• [CONSIGNE A]:
Repérez dans les enregistrements chaque ligne qui contient la chaîne « section » et recopiez-la. La casse compte.
++++ EXTRAIT CHOISI ++++
Au cours des six derniers mois, les gros titres ont surtout parlé de peur, de division et de haine. Cependant, dans le monde entier, des militant·e·s œuvrent pour que l’espoir prenne le dessus. Voici certaines des victoires pour les droits humains obtenues entre janvier et juin 2025 dont nous pouvons être fiers.
Janvier
Cameroun. Dorgelesse Nguessan a été libérée le 16 janvier après avoir passé plus de quatre ans en prison pour avoir participé à une manifestation. Cette coiffeuse et mère célibataire n’avait jamais été active dans le domaine politique, mais son inquiétude croissante quant au coût de la vie l’a incitée à participer à un rassemblement. Elle a été poursuivie pour insurrection, jugée par un tribunal militaire et condamnée à cinq ans d’emprisonnement le 7 décembre 2021.
Son cas a été présenté dans le cadre de la campagne Écrire pour les droits 2022 d’Amnesty International. Plusieurs milliers de sympathisant·e·s ont alors appelé à sa libération. Amnesty International a en outre fourni une aide d’urgence temporaire pour soutenir Dorgelesse et sa famille pendant la difficile période de sa détention. Le 16 janvier, la cour d’appel a réduit sa peine.
« Je vous remercie pour tout ce que vous avez fait quand j’ai été détenue arbitrairement, a déclaré Dorgelesse. Je remercie toutes les personnes qui travaillent directement ou indirectement pour votre organisation et ont contribué à ma libération. »
++++ ENREGISTREMENTS ++++
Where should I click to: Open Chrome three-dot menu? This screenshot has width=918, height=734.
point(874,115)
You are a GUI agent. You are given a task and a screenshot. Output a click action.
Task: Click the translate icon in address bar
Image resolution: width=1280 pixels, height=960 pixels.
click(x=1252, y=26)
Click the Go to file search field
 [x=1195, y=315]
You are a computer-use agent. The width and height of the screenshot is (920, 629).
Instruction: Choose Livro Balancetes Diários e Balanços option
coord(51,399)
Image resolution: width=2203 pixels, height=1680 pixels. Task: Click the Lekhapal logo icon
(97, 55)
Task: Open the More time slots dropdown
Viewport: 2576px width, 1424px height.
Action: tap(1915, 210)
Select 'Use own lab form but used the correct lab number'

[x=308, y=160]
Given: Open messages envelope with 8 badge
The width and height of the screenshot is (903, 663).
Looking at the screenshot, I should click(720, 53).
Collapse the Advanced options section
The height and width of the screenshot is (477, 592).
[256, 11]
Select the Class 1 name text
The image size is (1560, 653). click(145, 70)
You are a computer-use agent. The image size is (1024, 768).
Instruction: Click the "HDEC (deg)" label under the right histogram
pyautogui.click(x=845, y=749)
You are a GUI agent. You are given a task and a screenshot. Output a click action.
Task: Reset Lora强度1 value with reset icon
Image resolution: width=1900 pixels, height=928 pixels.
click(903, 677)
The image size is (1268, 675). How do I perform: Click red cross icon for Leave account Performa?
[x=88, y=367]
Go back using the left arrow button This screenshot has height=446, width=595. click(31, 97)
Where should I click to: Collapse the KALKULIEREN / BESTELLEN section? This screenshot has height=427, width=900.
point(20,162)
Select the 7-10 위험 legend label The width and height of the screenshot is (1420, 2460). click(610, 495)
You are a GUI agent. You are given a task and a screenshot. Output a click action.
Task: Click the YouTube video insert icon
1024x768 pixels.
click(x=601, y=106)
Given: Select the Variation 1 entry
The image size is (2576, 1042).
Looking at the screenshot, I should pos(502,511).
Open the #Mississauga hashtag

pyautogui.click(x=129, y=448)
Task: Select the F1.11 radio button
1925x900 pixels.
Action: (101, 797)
++++
• [CONSIGNE B]:
D'après l'extrait sur les victoires pour les droits humains, à quelle peine Dorgelesse Nguessan a-t-elle été condamnée le 7 décembre 2021 ?

• [RÉPONSE DÉTAILLÉE A]:
Collapse the Advanced options section
Where should I click to: Collapse the KALKULIEREN / BESTELLEN section? This screenshot has height=427, width=900.

• [RÉPONSE DÉTAILLÉE B]:
À cinq ans d'emprisonnement.